Stored records:

☆ ☆ ☆ ☆ ☆

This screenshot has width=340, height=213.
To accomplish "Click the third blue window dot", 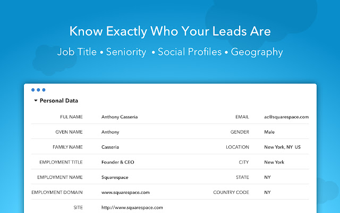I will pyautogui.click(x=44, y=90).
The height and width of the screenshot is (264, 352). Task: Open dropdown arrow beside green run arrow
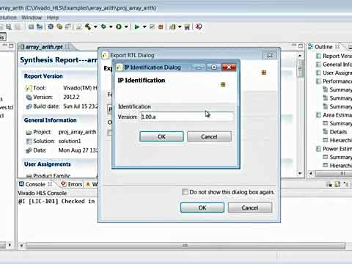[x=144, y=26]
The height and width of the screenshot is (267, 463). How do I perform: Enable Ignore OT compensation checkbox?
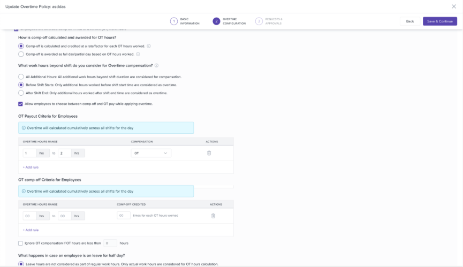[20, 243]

☆ ☆ ☆ ☆ ☆

§ **Exercise details**
Retype, word for word, the line containing "The height and width of the screenshot is (267, 463)." and each line after it through the end of the data, leaving any picture out.

§ **Reply to the exercise**
The height and width of the screenshot is (267, 463). How do I perform: Enable Ignore OT compensation checkbox?
[20, 243]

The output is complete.